What is it about that event that should have people worried? December 5, 1952 was a day that was really no different from any other day in London, except that it was a little on the cool side as a result of a stretch of colder weather that had been blanketing the region for almost a month.

Being the bustling metropolis that it was, there was an ever-present smog drifting above the heads of the city’s approximately 8 million inhabitants, nothing that was considered out of the ordinary for a major urban centre accustomed to pea-soup fog and reliant on the industrial manufacturing that made up nearly 50% of its economy at the time.
On this day, unbeknownst to everyone, things were going to be different. The London fog, usually only a minor annoyance at the worst of times, suddenly developed some teeth.

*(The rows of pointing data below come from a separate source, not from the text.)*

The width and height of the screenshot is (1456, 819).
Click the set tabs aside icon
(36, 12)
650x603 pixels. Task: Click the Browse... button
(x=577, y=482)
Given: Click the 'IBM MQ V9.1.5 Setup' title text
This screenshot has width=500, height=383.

Fog, smog, and now teeth? How does that all come together? What Londoners-most of whom were burning coal in their home furnaces round the clock because of the cold snap-did not know was that above them a temperature inversion caused by a high pressure system forcing air downwards was underway, causing the air 1000 feet above their Harris tweed walking hat-adorned heads to be warmer than the air at ground level.
All of that coal being burned and the resulting dense smoke it created was billowing from thousands of chimneys and being released into the atmosphere, except that the inversion trapped the smoke and mixed it in with the toxic fumes being generated by the many London factories with their massive smokestacks.

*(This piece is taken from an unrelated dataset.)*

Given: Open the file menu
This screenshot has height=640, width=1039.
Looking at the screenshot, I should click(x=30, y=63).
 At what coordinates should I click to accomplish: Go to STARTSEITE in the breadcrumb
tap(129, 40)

Over the span of four days, a 30-mile stretch of unbreathable smog blanketed London from the ground up. The air was turned a putrid yellow and was rank with the stomach-churning odour of rotten eggs, a result of sulphur particles mixing with a smog so dense it almost turned day to night.
Crime rates jumped as thieves took full advantage of the reduced visibility to pick a few extra pockets, rob merchants who chose to close up shop early, and ransack vehicles abandoned on the streets. Air traffic was grounded.
As conditions worsened those that braved a walk through the strange brew (or brisk run in the case of some of the morally-challenged miscreants) would arrive at their destination wheezing, coughing, and covered head-to-toe in a black veil of slimy sediment, as if someone had dumped a bowl of watered-down coal soup over them. It was disgusting. And deadly.

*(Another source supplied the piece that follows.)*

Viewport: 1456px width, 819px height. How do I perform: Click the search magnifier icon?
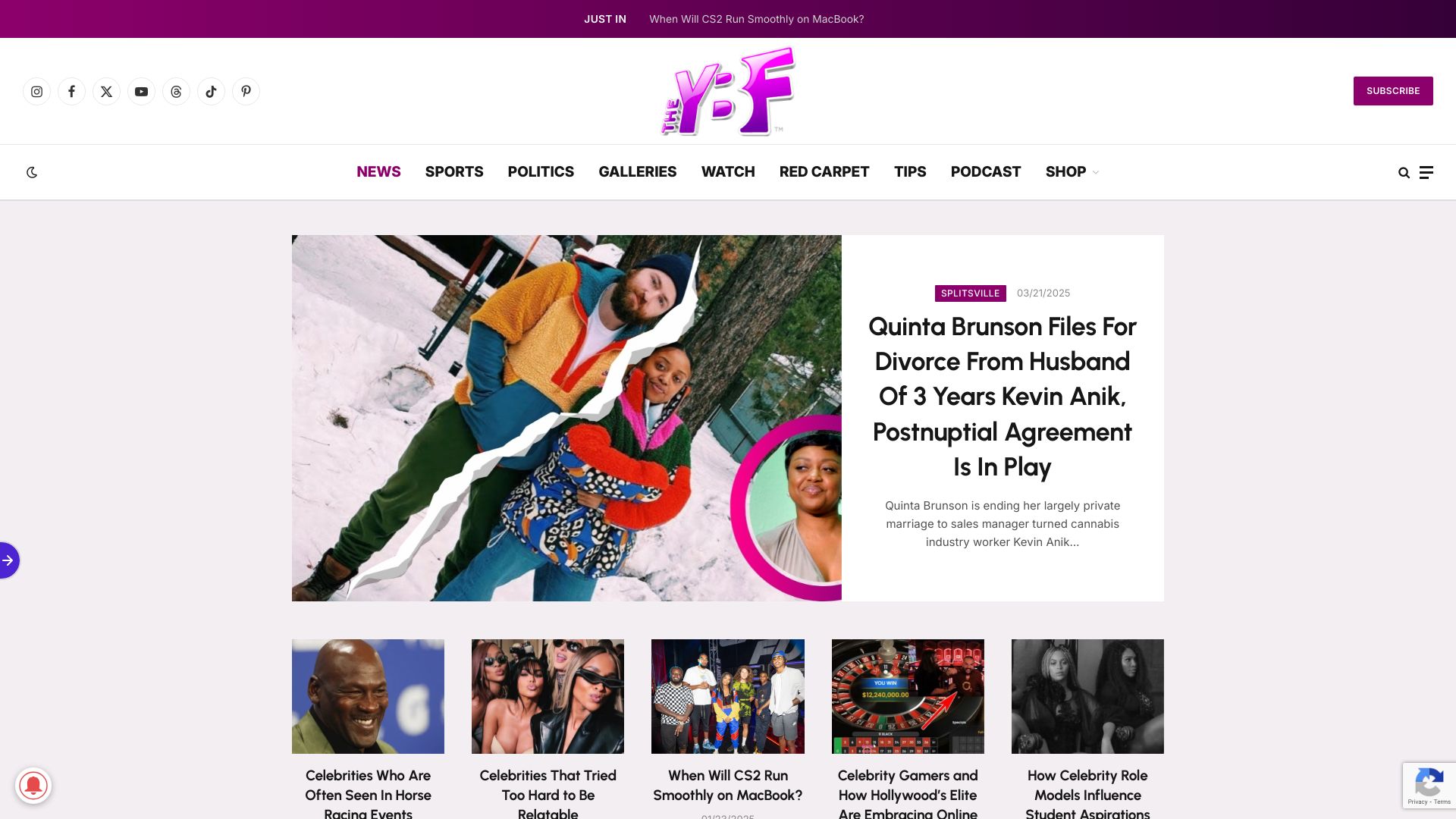pos(1404,173)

Within hours of what is now referred to as the Great Smog beginning, Londoners began dying. Reports estimate 4,000 people lost their lives between December 5 and December 9, 150,000 had to be hospitalized, and a further 12,000 people eventually passed away as a direct result.
It is said undertakers were having difficulty keeping up with the sudden surge in the demand for coffins, and many a family pet, bird, and wild animal were also killed. The smog was finally blown away from London and out over the North Sea, but not before the damage was done.
While all of this is a bleak black mark on the city’s past, a group of researchers from Texas A&M University have only recently been able to pinpoint exactly what caused this environmental crisis to be such a deadly one.

In a recent study published by the Proceedings of the National Academy of Sciences, the team discovered similarities in what they now think caused the Great Smog and environmental issues currently being faced by China. Their conclusion: Londoners were essentially breathing acid rain.
Back in 1952 the coal being shovelled into furnaces in homes and factories across London released sulphur dioxide. From that, sulphuric acid particles formed. Sulphate was present, thanks to nitrogen dioxide also being on the scene as a result of the chronic coal burning.
All of these compounds then mixed together in the naturally damp and foggy London environment and presto-droplets of sulphuric acid were created and sent hitchhiking across the city where unsuspecting residents breathed them in and they became a lung’s knife-wielding passenger.
There were steps taken in the wake of this, and after a little feet dragging on their part British Parliament passed the Clean Air Act of 1956. The Act banned emissions of black smoke in urban areas and provided subsidies for residents and manufacturers to convert to safer, smokeless fuels.
Today, London is fighting a battle against nitrogen dioxide, and estimates put the city’s yearly death toll from this ‘invisible pollution’ at 9,000 people. Maybe the next Great Smog might not be as smelly as 1952’s, but the results may be just as deadly.